- _ASSIGNMENT_
Using the material below, copy every line where "help" appears.

- _EXERCISE MATERIAL_
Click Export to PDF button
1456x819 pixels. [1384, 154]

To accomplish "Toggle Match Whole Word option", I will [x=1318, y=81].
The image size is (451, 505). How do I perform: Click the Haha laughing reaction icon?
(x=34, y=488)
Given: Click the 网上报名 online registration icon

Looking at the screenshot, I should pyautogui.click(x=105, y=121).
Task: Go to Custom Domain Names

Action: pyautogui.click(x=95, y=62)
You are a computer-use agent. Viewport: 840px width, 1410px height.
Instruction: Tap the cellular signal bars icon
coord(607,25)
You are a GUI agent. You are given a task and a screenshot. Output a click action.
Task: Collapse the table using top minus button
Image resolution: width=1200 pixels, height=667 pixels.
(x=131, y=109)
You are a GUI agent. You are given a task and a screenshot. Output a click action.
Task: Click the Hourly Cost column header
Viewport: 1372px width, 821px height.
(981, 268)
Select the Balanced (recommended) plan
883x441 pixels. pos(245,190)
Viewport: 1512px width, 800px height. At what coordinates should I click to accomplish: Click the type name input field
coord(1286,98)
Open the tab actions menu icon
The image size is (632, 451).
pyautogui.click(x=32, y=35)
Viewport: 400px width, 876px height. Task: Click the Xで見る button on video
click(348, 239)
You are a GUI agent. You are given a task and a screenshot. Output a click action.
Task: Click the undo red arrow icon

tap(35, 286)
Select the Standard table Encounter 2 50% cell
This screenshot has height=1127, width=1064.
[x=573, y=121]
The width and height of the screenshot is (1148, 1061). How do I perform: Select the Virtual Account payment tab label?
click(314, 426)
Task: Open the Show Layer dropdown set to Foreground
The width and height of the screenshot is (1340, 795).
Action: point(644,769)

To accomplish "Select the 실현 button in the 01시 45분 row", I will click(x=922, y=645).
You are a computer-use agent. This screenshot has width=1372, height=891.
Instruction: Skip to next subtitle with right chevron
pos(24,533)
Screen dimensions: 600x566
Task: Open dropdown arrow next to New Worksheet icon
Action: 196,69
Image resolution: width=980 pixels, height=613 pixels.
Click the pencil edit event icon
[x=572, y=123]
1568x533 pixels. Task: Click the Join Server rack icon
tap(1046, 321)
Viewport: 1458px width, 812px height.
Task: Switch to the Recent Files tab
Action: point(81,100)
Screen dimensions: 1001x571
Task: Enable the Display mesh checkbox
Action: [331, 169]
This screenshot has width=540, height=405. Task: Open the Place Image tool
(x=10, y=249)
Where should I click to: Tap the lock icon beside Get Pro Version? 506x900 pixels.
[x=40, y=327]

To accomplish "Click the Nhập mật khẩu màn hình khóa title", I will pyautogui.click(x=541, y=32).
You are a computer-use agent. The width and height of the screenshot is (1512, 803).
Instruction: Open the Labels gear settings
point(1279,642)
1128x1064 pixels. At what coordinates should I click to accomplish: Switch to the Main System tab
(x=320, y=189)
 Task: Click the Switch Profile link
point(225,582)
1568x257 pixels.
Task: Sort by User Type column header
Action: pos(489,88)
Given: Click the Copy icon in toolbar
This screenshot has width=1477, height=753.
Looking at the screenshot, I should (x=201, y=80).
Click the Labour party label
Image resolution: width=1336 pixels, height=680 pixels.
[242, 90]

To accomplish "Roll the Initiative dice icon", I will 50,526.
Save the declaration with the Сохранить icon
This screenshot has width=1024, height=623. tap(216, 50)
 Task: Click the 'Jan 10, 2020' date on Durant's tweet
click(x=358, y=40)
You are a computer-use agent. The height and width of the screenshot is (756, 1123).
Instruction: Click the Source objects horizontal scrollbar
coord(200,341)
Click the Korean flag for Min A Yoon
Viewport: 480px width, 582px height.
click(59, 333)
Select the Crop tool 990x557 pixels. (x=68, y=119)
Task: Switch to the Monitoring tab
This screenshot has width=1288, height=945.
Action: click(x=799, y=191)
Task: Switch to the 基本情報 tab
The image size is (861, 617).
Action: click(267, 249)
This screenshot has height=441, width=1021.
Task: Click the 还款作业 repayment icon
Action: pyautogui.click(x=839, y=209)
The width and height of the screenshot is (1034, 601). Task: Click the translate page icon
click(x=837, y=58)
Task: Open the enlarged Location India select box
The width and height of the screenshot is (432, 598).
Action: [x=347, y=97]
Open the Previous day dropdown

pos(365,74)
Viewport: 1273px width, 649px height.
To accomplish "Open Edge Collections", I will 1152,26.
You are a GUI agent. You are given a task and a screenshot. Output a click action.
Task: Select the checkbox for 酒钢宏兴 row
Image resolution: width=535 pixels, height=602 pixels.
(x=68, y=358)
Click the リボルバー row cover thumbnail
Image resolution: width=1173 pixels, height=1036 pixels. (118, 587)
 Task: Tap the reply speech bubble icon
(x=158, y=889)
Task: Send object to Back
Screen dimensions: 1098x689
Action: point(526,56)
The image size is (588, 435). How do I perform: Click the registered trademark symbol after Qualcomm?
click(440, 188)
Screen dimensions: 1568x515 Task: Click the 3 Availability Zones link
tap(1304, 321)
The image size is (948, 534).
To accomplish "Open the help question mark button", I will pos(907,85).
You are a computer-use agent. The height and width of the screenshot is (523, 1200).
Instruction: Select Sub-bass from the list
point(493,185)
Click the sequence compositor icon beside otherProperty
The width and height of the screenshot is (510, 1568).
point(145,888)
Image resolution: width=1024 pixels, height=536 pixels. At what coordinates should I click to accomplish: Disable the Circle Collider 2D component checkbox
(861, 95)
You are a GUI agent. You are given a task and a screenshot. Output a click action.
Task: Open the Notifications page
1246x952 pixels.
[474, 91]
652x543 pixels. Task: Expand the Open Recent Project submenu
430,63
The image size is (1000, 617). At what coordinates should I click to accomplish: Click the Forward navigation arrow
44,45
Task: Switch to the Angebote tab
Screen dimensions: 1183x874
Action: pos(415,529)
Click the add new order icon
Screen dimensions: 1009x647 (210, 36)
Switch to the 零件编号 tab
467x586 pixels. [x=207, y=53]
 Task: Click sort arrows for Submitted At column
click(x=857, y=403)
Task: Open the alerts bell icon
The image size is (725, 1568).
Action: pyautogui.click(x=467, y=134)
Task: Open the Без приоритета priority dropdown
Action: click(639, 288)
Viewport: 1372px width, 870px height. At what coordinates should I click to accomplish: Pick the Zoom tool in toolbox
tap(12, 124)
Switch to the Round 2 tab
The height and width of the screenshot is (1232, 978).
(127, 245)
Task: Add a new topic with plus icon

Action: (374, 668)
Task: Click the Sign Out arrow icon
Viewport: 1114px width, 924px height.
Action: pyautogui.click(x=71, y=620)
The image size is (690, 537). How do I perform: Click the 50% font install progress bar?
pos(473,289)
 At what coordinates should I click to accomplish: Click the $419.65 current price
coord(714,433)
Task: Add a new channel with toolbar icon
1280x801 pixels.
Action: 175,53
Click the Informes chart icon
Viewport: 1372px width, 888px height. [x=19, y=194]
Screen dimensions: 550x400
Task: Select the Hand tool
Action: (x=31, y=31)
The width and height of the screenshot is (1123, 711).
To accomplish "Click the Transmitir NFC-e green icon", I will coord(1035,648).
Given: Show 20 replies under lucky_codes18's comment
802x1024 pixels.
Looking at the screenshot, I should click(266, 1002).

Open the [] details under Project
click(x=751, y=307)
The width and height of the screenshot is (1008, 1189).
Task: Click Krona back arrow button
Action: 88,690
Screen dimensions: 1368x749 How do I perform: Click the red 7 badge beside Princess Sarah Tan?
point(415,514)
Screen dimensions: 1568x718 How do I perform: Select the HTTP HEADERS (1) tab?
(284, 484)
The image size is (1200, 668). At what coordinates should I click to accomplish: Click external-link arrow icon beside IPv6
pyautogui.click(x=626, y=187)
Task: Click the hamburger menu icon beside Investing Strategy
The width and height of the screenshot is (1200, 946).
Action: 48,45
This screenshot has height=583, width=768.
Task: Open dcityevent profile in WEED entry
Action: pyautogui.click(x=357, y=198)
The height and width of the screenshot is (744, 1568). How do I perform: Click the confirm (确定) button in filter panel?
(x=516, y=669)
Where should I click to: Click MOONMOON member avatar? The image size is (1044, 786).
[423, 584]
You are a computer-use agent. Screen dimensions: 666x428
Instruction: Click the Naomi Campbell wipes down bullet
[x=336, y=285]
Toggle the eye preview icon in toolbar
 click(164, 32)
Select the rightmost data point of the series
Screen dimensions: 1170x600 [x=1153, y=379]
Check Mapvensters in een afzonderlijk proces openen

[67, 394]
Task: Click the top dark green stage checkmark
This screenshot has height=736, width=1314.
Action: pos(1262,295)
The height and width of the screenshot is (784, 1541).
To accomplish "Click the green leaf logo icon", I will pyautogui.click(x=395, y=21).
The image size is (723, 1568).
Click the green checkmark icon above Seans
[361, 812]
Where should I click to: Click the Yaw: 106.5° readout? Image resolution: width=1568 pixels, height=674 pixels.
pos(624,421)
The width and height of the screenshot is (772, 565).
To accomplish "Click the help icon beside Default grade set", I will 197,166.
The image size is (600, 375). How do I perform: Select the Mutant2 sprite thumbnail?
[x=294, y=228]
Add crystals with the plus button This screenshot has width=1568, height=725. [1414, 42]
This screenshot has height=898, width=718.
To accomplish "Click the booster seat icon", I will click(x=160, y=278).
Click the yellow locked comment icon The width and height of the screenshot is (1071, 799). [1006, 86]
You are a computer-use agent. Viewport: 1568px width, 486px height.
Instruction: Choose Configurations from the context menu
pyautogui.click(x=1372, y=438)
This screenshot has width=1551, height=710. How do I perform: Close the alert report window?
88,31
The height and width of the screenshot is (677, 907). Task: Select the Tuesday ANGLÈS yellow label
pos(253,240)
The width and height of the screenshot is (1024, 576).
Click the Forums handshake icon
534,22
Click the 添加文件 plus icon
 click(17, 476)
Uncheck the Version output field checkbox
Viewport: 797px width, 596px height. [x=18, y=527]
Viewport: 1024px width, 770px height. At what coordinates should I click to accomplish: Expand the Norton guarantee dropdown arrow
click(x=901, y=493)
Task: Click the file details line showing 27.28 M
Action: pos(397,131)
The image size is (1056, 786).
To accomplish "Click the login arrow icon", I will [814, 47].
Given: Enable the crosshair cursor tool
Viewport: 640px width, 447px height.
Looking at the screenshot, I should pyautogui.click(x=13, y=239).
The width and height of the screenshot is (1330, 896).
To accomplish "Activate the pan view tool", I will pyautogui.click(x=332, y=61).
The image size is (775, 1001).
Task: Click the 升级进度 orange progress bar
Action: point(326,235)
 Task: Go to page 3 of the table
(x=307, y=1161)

- _RESULT OF THE TASK_
To accomplish "Open the help question mark button", I will pos(907,85).
To accomplish "Click the help icon beside Default grade set", I will 197,166.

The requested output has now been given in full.